僕たちのゲーム史 (星海社新書)
みなさんは「僕たちのゲーム史」という書籍はご存知でしょうか?
2012年に発売された少々古い本ですが、面白い着眼点で日本のゲーム史について綴られているので楽しく読ませて頂きました。
本記事では本書の簡単なレビューと読んでいて感じた日本のゲーム史について語っていきます。
目次
僕たちのゲーム史に書かれている事
まずは「僕たちのゲーム史」の内容をザックリと語っていきます。
本書はコンピュータゲームの30年間についてとても詳しく綴られていますが、着眼点が独特なんです。

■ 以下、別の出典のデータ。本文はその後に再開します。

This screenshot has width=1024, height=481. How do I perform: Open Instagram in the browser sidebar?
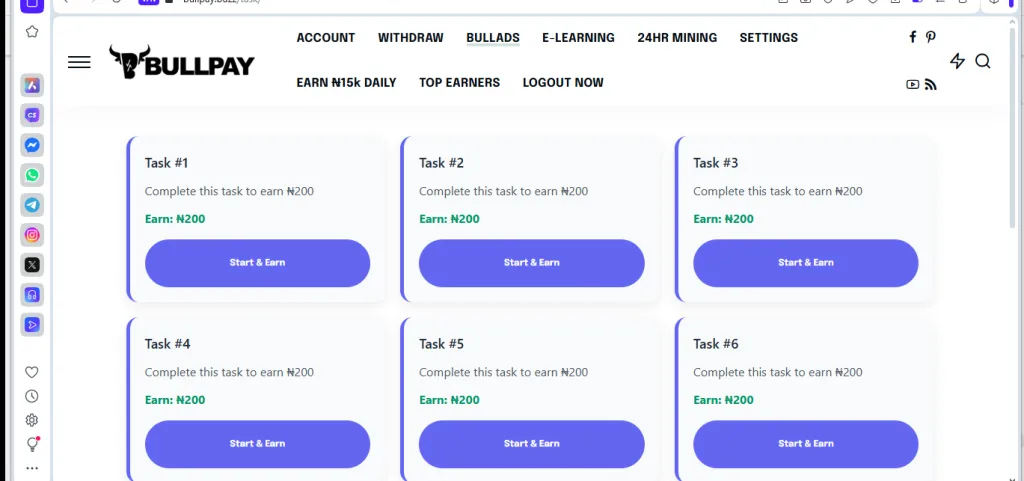(32, 235)
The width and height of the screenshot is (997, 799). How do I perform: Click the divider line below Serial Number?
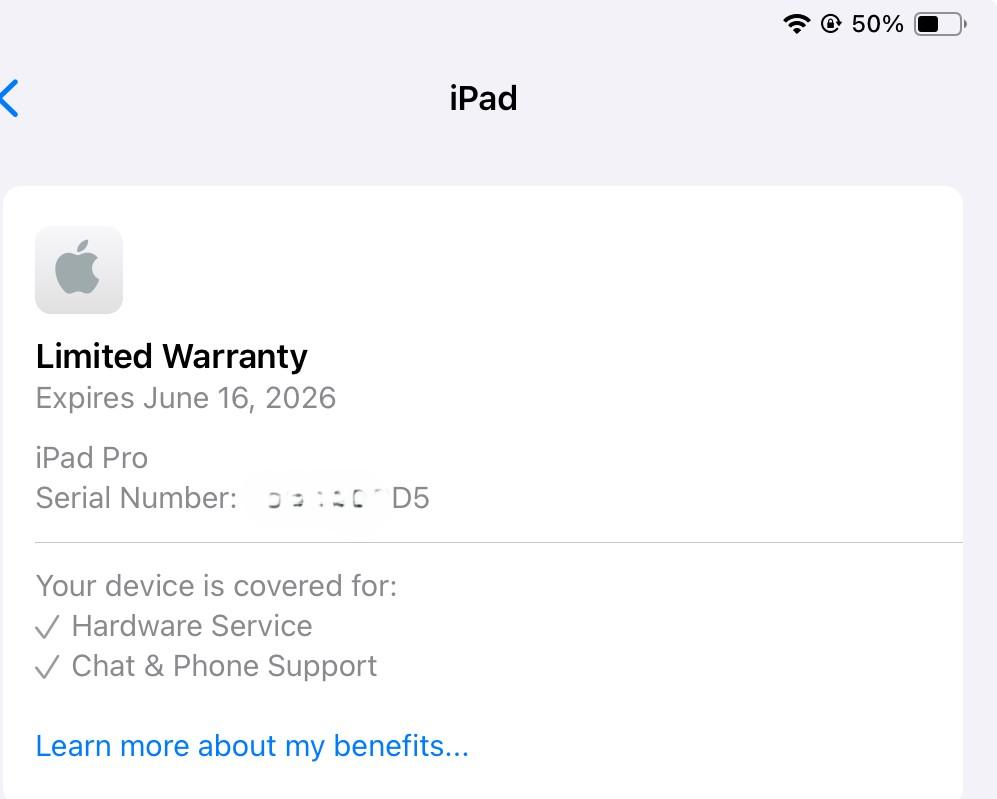pos(498,542)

コンピュータゲーム史の歴史ってハード競争がメインになりがちだけど、本書の場合、大まかに言うと「ボタンを押すと反応する」ものがコンピュータゲームと定義しつつ、そこから何が変わっていったのかを綴られているんですね。
30年の歴史を持つコンピュータゲームは何が変わって行ったのか?
僕は真っ先に”グラフィック”の向上を浮かべましたが、本書では”ストーリー”との向き合い方について挙げられていました。
言われてみると今のゲームはストーリー要素があって当たり前だけど、昔はありませんでしたもんね。
しかもストーリー要素の重要性は時が経つ毎にどんどん増してきています。
とても腑に落ちたので、ここからは僕の観点から変わりゆくコンピュータゲームの30年間について語っていきます。
ボタンを押すと反応するだけでも楽しかった昔のゲーム
「僕たちのゲーム史」では「ボタンを押すと反応する」物がコンピュータゲームと定義しています。
この定義付けを見てから思い出しました。
そう言えば僕、昔はボタンを押すことで画面上のキャラクターが反応するだけで楽しんでいたと。
Aボタンを押したらキャラクターがジャンプして、十字キーを押すことで左右に移動して・・・それだけで楽しんでいました。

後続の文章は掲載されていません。